Maybe, but I'm dubious that the transparent bridge windows and its secondary bus resources are updated when siblings of the bridge are hotplugged. For example, if we add a new device next to the bridge, the new device's resources should be removed from the bridge and its secondary bus.
Yea, based on the headaches we have had with that code it is always good to be dubious about it. :) The code seems quite fragile and it has always seemed to me like the transparent bridge support was grafted on as kind of an afterthought. I wasn't trying to defend the code, just trying to tell you why I *think* it may work in the situation that you described. The hotplug slots on the systems I have been working on are located on secondary buses of siblingless transparent bridges so I have no way to actually test this assertion. BTW, it seems like this concern should also apply to a topology where a transparent bridge w/sibling(s) is located on the secondary bus of a non-transparent/non-root bridge where a default pci=use_crs would not be a factor. I believe pci_read_bridge_bases() would copy all resources from the transparent bridge primary to secondary bus with this kind of structure as well.
Created attachment 23303 [details] possible fix Assuming that the non-response to http://lkml.org/lkml/2009/9/24/469 isn't an indication that the idea was stupid, here is a lightly tested patch that implements it. It at least provides some infrastructure that could possibly be used for the white/blacklisting that was being discussed.

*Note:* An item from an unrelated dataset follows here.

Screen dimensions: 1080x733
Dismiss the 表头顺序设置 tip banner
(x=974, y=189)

Created attachment 23304 [details] possible fix, w/checkpatch.pl cleanups
I'm hesitant about this patch because I'd rather have a more general solution. We certainly have issues with the current handling of PCI host bridge apertures from _CRS, but I'm pretty sure Windows does use that aperture information, so I'm still hopeful that we can fix the Linux implementation. For example, in bug 14337, Windows shows the correct host bridge apertures. It's using pci.sys, and I don't see any chipset-specific driver, so I think the aperture information must be from _CRS. This whole area (e.g., the limit we impose on the number of root bus resources, the hacky handling of transparent bridges, amd_bus.c, the recent intel_bus.c stuff, the duplication of ia64/x86 _CRS parsing, etc.) just seems like a pile of kludges for special cases, and I hate to add more. I'd rather get some of the existing things working correctly than add workarounds for broken Linux code.

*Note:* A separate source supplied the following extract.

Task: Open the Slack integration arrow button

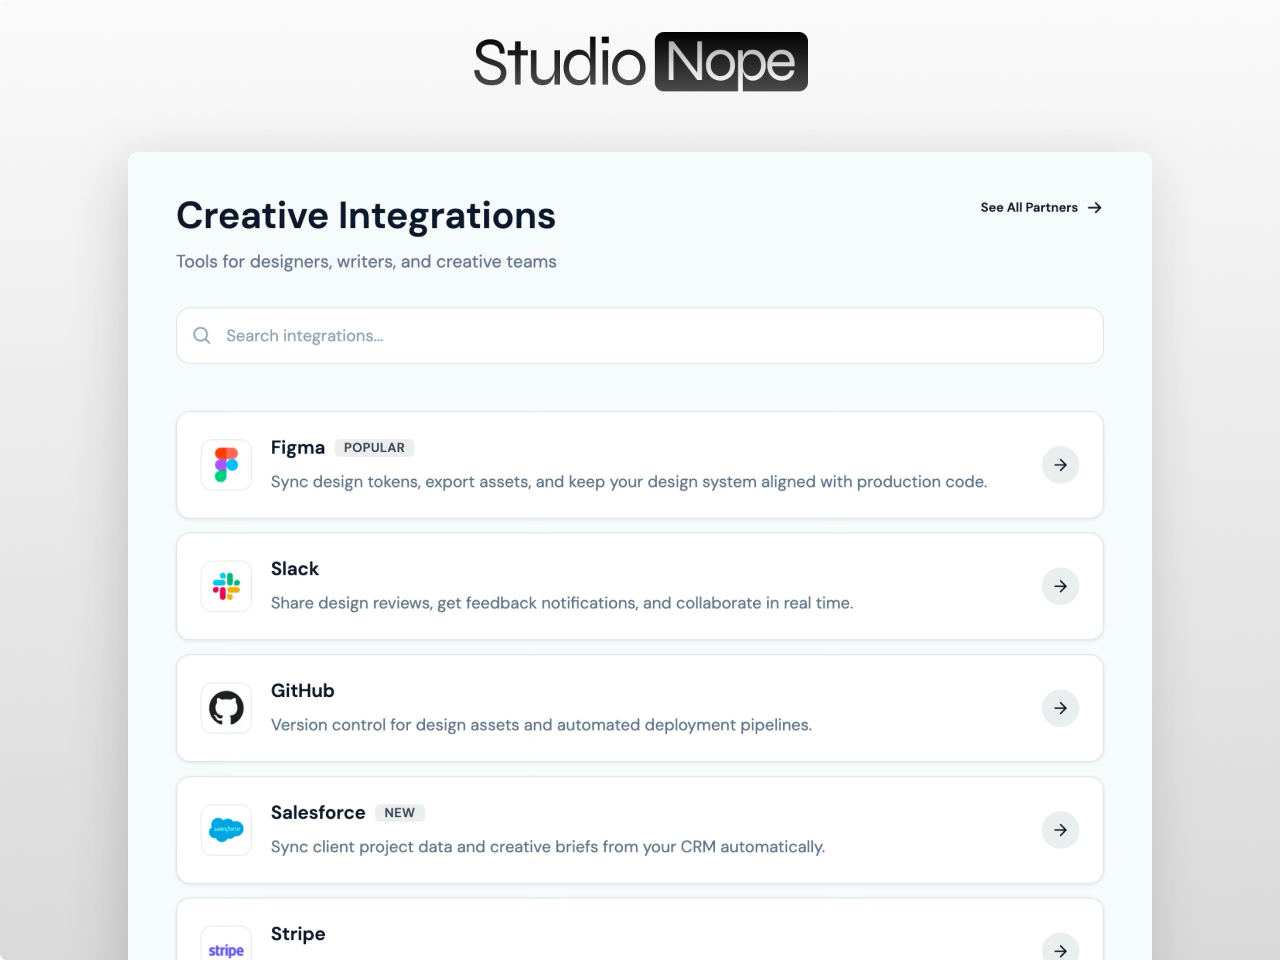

I also think that Windows on our systems uses root bridge _CRS information, at least for guidance during PCI hot-add. It is interesting that your bug 14337 investigation seems to indicate that Windows is either intentionally or unintentionally working around one case where _CRS may be returning bad data. This makes me wonder what else Windows might be doing to compensate for bad _CRS returned data on other systems. This seems to support my current feeling that the default use of root bridge _CRS needs to be initially limited to a small subset of systems to make it easier to deal with the problems that do turn up. I agree that avoiding the use of _CRS that returns too many entries for the fixed size resource array is a (hopefully temporary) workaround for broken Linux code. However, initially limiting root bridge _CRS use exposure to small subset of systems that includes those where it is critical for PCI hotplug does not seem like a workaround for broken Linux code to me. It just seems like a good way to introduce the function gradually while reducing the risk that it will get evicted from mainline again.

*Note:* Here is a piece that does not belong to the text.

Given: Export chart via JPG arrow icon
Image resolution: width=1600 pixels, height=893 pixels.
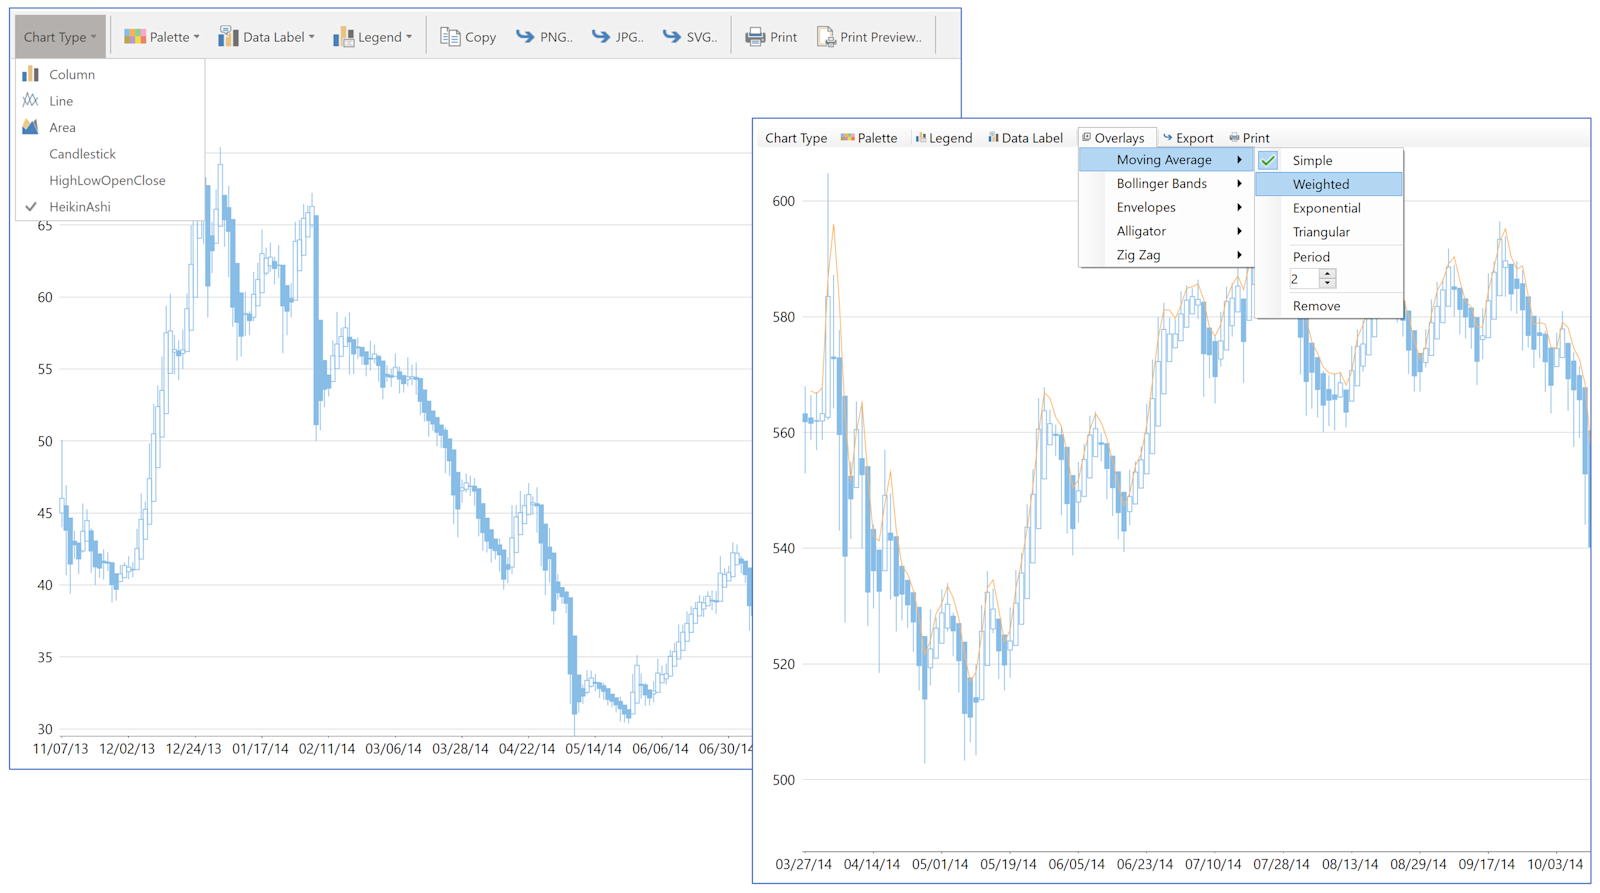Looking at the screenshot, I should 600,37.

I see your point, and if this were an urgent bug fix and couldn't wait for a better solution, I'd probably agree. But it seems to me that it's more of an enhancement, and including the workaround makes it less likely that we'll ever get around to fixing the underlying Linux problems.
Not entirely sure this fits here, but I have a Toshiba laptop which had a weird problem where X didn't work (could only use VESA mode, not any of the Radeon drivers) if you had 4GB of memory in the machine (X works fine if you only have 2GB). Someone else finally tracked it down and it turns out that if we add pci=use_crs to the boot options it fixes the problem. I'd like to help get a fix for this so that people don't need the kernel option. Do you guys think this is related and I should try these patches?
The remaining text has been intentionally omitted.